After moving out of my old place, I set up my TrueNAS system with my new Verizon router, however I’m unable to get an access list working that will allow local traffic; instead I get an error 403. My current rule set is
- Allow
192.168.1.0/24
- Deny
all
I’ve confirmed the following on my router’s settings page:
- Subnet Mask
255.255.255.0
- Dynamic IP Range
192.168.1.2 - 192.168.1.254
So shouldn’t the above rule set work? I tried enabling “Pass Auth to Upstream” in the access list’s settings. but that didn’t change anything. That’s the only DHCP server on my network.
What do the NPM logs say?
Here’s what I found under /[nginx]/logs/proxy-host-17_error.log:
2025/12/05 09:14:57 [error] 102683#102683: *29424 access forbidden by rule, client: [my public IP], server: nginx-proxy-manager.nas.mydomain.com, request: "GET / HTTP/2.0", host: "nginx-proxy-manager.nas.mydomain.com", referrer: "http://192.168.1.158:30020/"

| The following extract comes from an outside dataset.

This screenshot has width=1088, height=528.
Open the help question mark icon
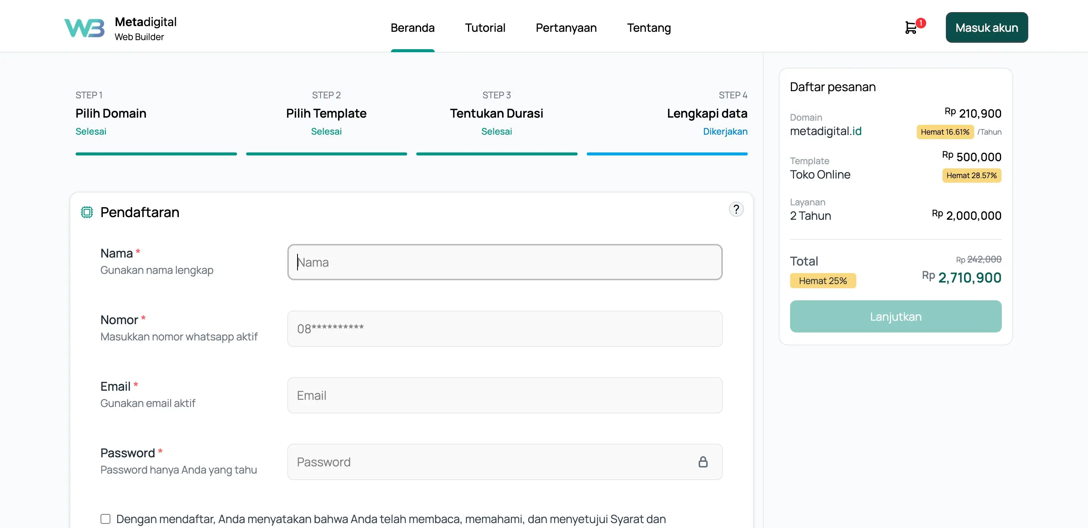[736, 209]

2025/12/05 09:21:21 [error] 102820#102820: *29485 access forbidden by rule, client: [my public IP], server: nginx-proxy-manager.nas.mydomain.com, request: "GET / HTTP/2.0", host: "nginx-proxy-manager.nas.mydomain.com", referrer: "http://192.168.1.158:30020/"
2025/12/05 09:22:54 [error] 102857#102857: *29506 access forbidden by rule, client: [my public IP], server: nginx-proxy-manager.nas.mydomain.com, request: "GET / HTTP/2.0", host: "nginx-proxy-manager.nas.mydomain.com", referrer: "http://192.168.1.158:30020/"

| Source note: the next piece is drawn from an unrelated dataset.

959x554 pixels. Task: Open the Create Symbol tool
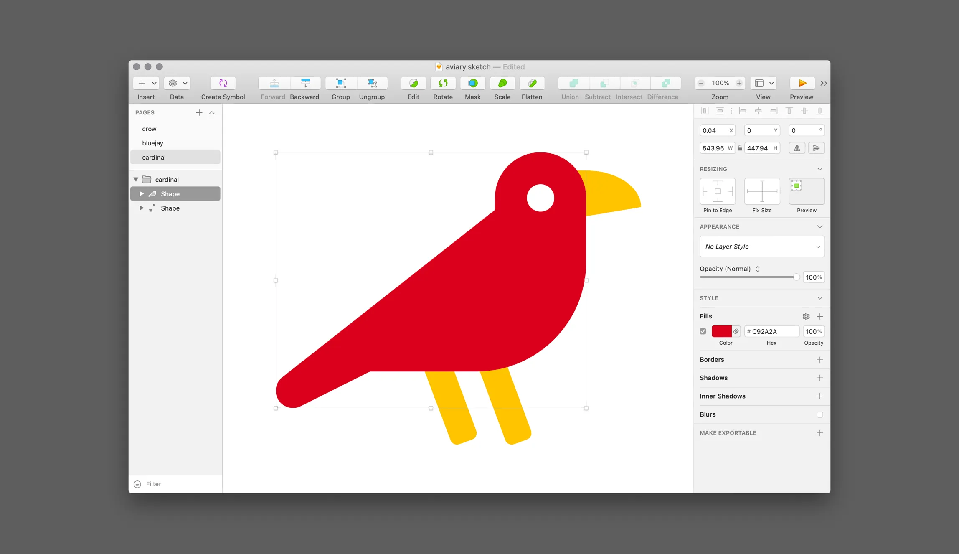(223, 83)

2025/12/06 22:38:01 [error] 144040#144040: *42807 access forbidden by rule, client: [my public IP], server: nginx-proxy-manager.nas.mydomain.com, request: "GET / HTTP/2.0", host: "nginx-proxy-manager.nas.mydomain.com", referrer: "http://192.168.1.158:30020/"
There are three entries before this one
While I understand why you don’t want to share a public IP, it does complicate troubleshooting the issue.
Is the “public IP” redacted from the logs an internet facing IP, specifically something starting with something other than 192.168.x.x?
If that’s the case then you have the issue right there, you are only allowing 192.168.1.0/24, so by the access list you set everything is working as you instructed it to.
While I understand why you don’t want to share a public IP, it does complicate troubleshooting the issue.
It’s my public IP, yeah. The one I can check using whatismyipaddress.com.
If that’s the case then you have the issue right there, you are only allowing 192.168.1.0/24, so by the access list you set everything is working as you instructed it to.
Wait, really? I’m almost positive that before I moved, I had this rule set exactly the same way, and it worked just fine. Besides, Verizon has already changed my IP address a few times, so entering it in manually isn’t really feasible.
So here’s a funny thing. I was looking at the Reddit thread that I looked at when I was setting this up the first time, and I found this:
Once you make any change to an access list, you need to go back to the proxy host that you applied that access list to and hit save again. Then give it a shot and see if it works.
And, uh…Yeah ¯\_(ツ)_/¯ it works now. Thanks for your time anyway!
Well, bad news. I thought this had worked, but it seems like it was a glitch in the timing. What I had done was:
- Turned off the access list for the host
- Saved it
- Turned back on the access list
- Saved it again
- Clicked the redirect link
It looks like it takes NPM a moment to get caught up with an access list, so when I tried it yesterday immediately after taking it off public access, it worked, but now it doesn’t.
Again, this is very strange because I swear that an access list for my private IP range worked perfectly fine before. I was at my family’s house though, so maybe my dad had configured something necessary in the router before I ever set up my TrueNAS server? This comment mentions needing to set up local DNS settings, but they only mention that for Pi-hole, which I don’t use (yet).